COLLEGE STATION, Texas — The Texas A&M AgriLife Extension Service has filled two agent positions in District 2. Michael Clawson, AgriLife Extension district administrator, Lubbock, will be their supervisor.
John Villalba is the new AgriLife Extension agriculture and natural resources agent for Bailey County. He previously served Swisher County for six years. Prior to that he spent two years in Jack County.
“I know John will be an asset to Bailey County, based on what he has already contributed to AgriLife Extension over his years of service,” said Clawson. “We’re excited to have him as the new ANR agent in Muleshoe.”
Villalba earned his master’s in agriculture education from New Mexico State University, Albuquerque.

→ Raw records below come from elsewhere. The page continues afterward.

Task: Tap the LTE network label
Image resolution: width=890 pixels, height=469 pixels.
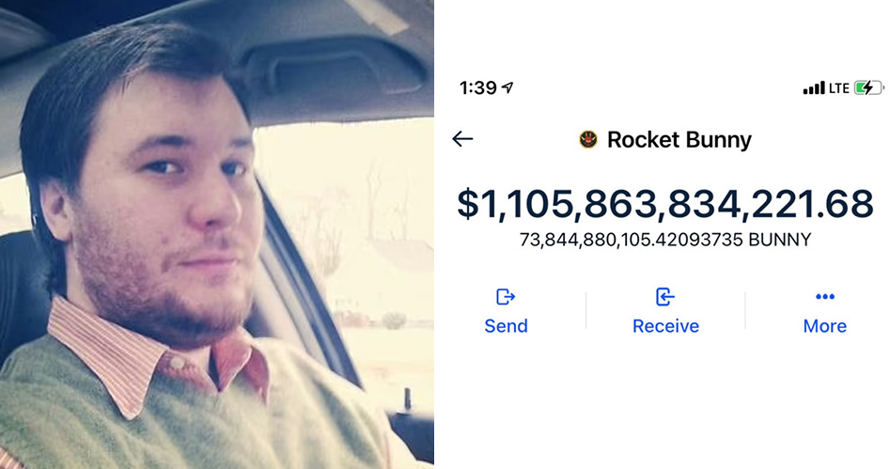Action: pyautogui.click(x=839, y=88)
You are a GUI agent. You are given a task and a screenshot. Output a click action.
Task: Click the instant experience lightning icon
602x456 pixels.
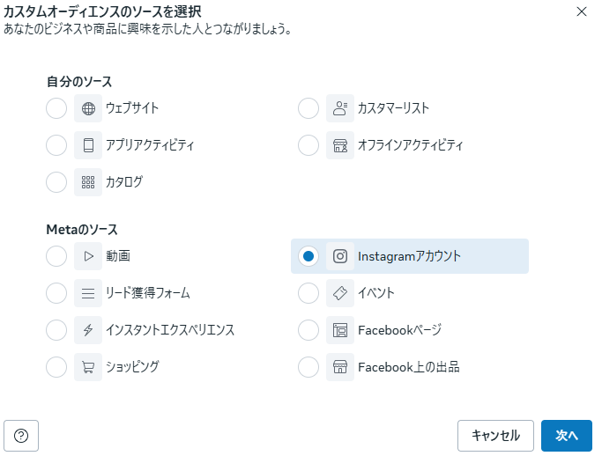pos(88,330)
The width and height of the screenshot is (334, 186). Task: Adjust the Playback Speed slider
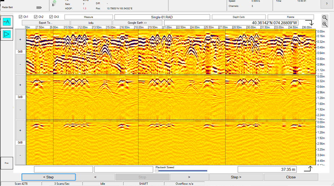click(x=157, y=171)
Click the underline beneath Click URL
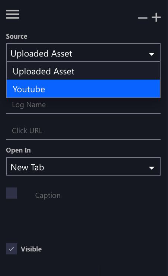Image resolution: width=168 pixels, height=276 pixels. click(x=83, y=139)
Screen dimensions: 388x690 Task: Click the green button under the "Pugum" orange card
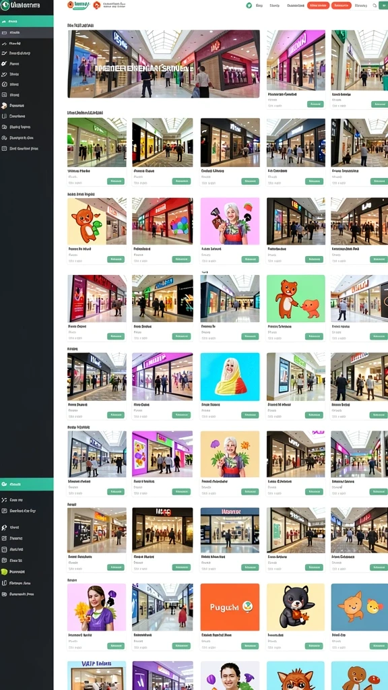pos(250,646)
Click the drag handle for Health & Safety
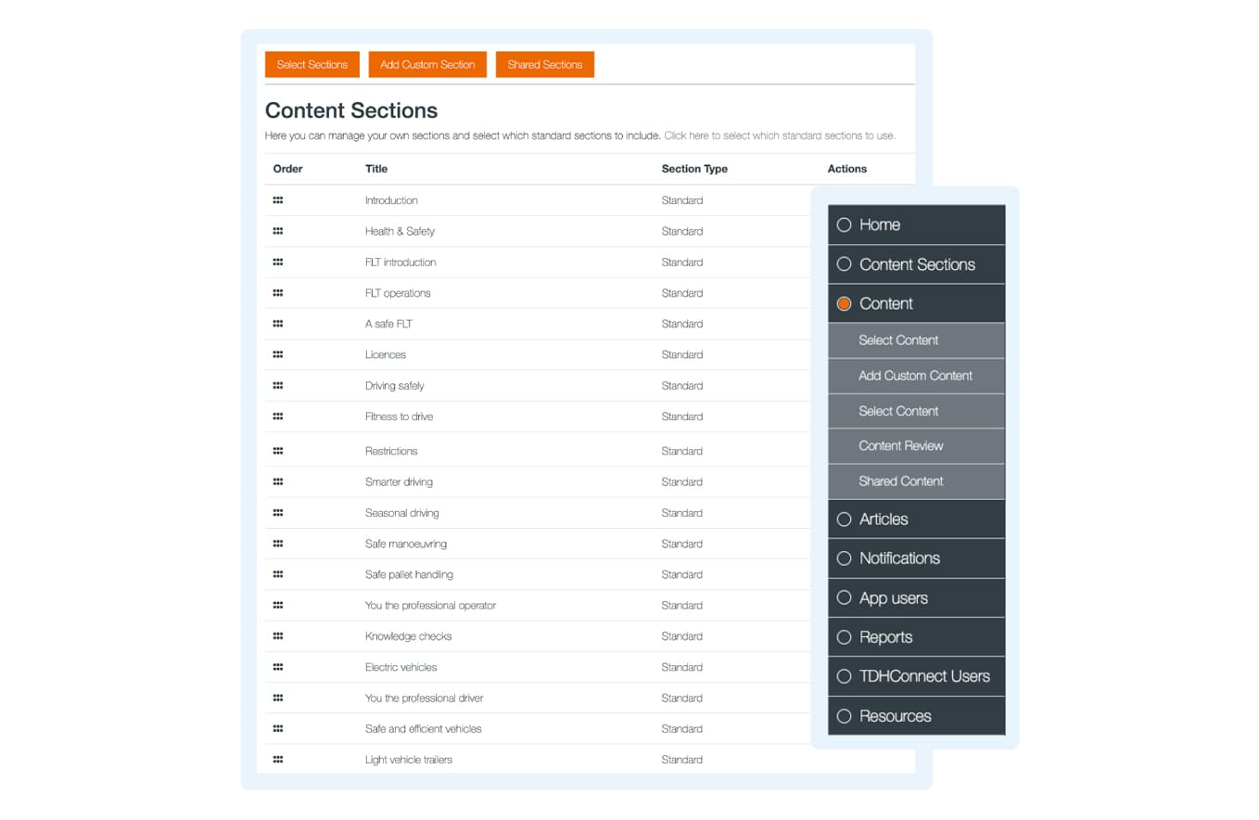 click(278, 231)
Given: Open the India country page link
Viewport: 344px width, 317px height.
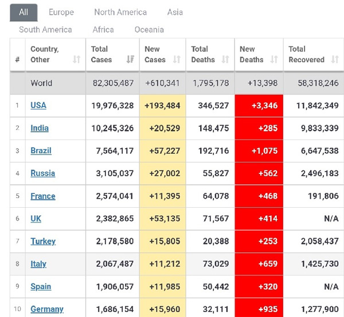Looking at the screenshot, I should (40, 128).
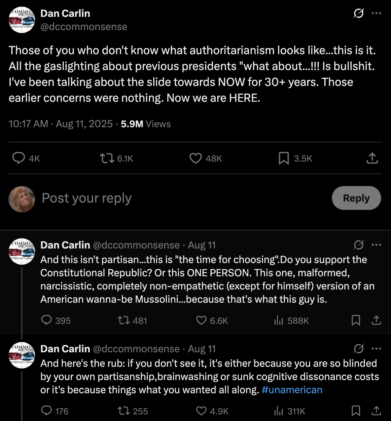Open your profile avatar beside reply box
391x421 pixels.
coord(22,199)
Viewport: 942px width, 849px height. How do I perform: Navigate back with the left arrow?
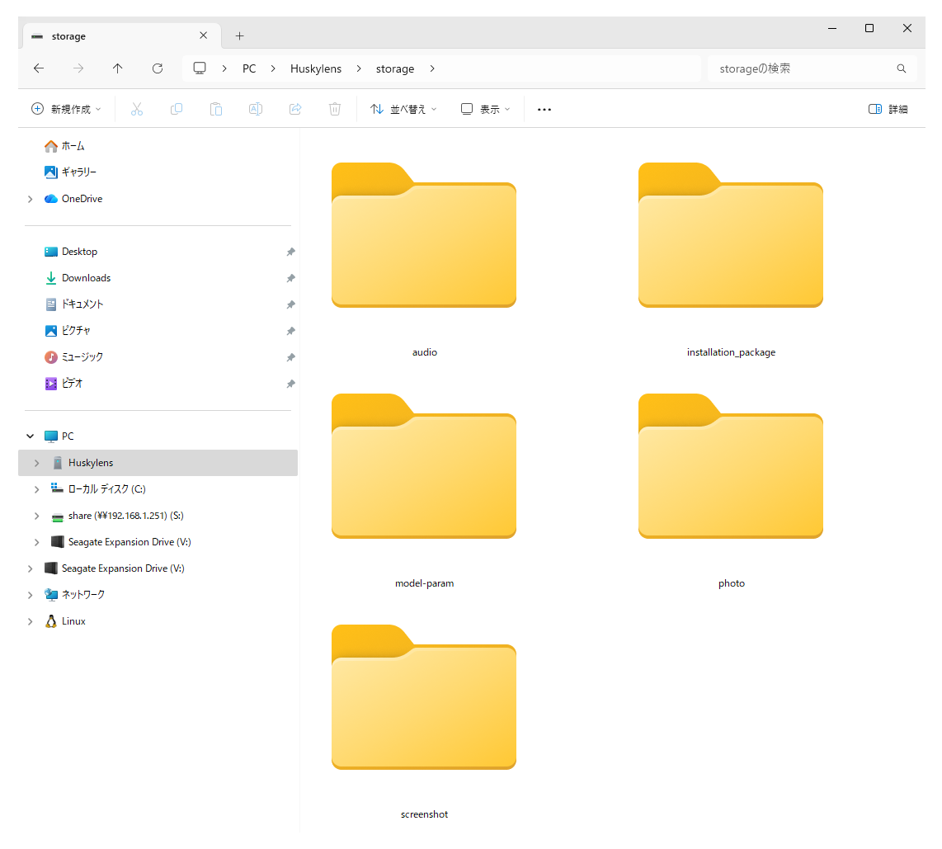tap(39, 68)
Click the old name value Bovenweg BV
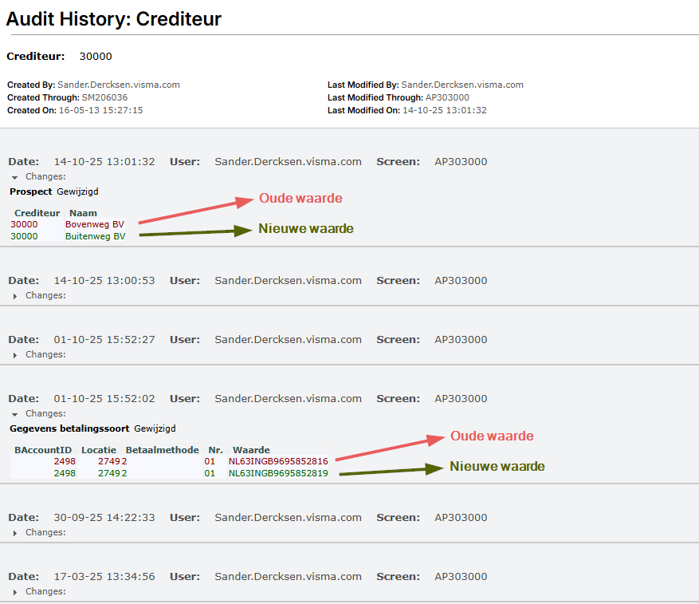Image resolution: width=699 pixels, height=604 pixels. (95, 224)
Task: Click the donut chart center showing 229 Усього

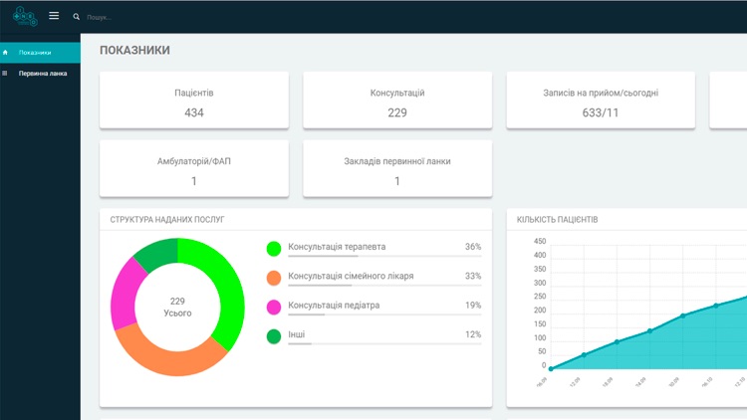Action: point(177,307)
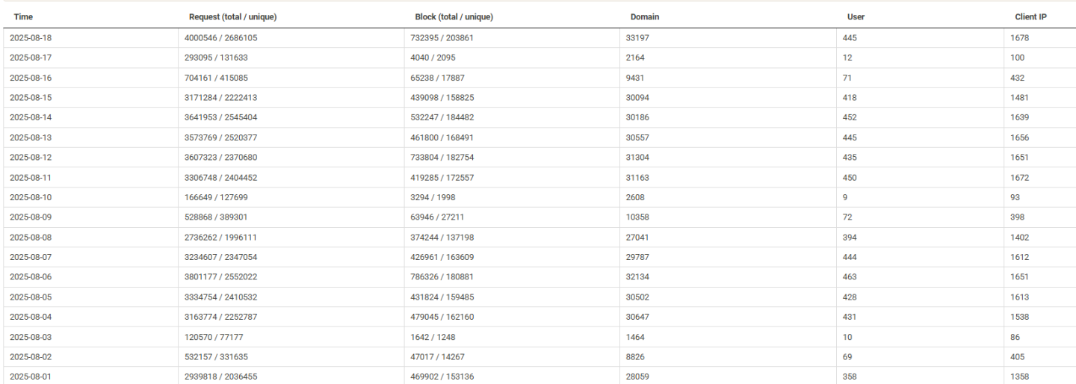Screen dimensions: 1076x384
Task: Select the 2025-08-18 date cell
Action: click(x=31, y=37)
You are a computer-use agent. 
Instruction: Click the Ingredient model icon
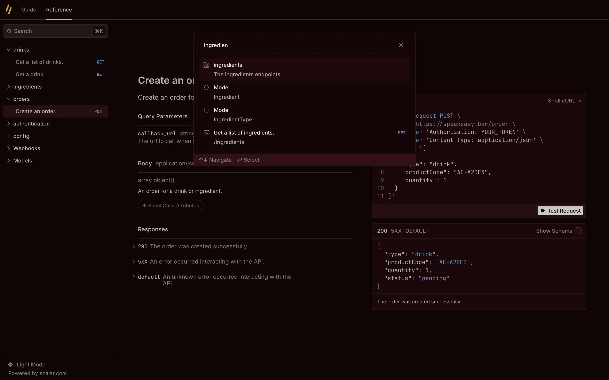coord(206,87)
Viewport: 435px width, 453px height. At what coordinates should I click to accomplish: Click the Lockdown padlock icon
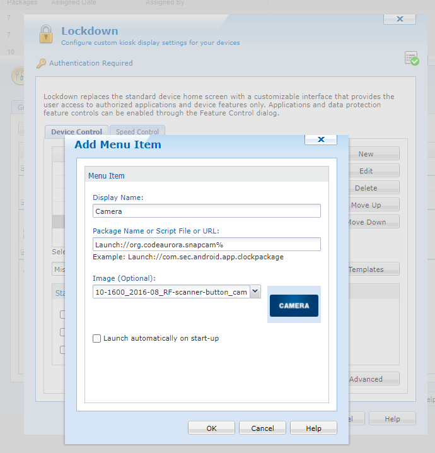pos(45,35)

“I’m excited to be the new county agent in Bailey County because it gives me the opportunity to further my career from a program-management standpoint,” said Villalba. “The resources afforded to me in Bailey County are ones in which I can utilize existing stakeholders to grow and strengthen not only the 4-H program but AgriLife Extension programming in general.”
Villalba said his passion has always been in creating a 4-H youth program focused on life skills gained through livestock and judging projects.
John Thobe has been hired as the AgriLife Extension integrated pest management agent for Bailey, Castro and Parmer counties. Thobe earned his bachelor’s degree in plant soil and environmental sciences from West Texas A&M University, Canyon,
“We are excited to welcome John to AgriLife Extension,” said Clawson. “Between his education and past professional experience, he will be a great addition to the integrated pest management team.”
Thobe most recently worked as a location manager for Sooner Co-op in Enid, Oklahoma. Prior to that he was a seed technician. While a student at West Texas A&M University, Thobe worked for AgriLife Extension in Bushland.
“I wanted to be a part of Texas A&M AgriLife Extension to provide an unbiased opinion that producers can turn to when they need an up-to-date source of information,” said Thobe. “I will strive to be the first phone call producers make when a new pest, disease pressure or variety change comes their way.”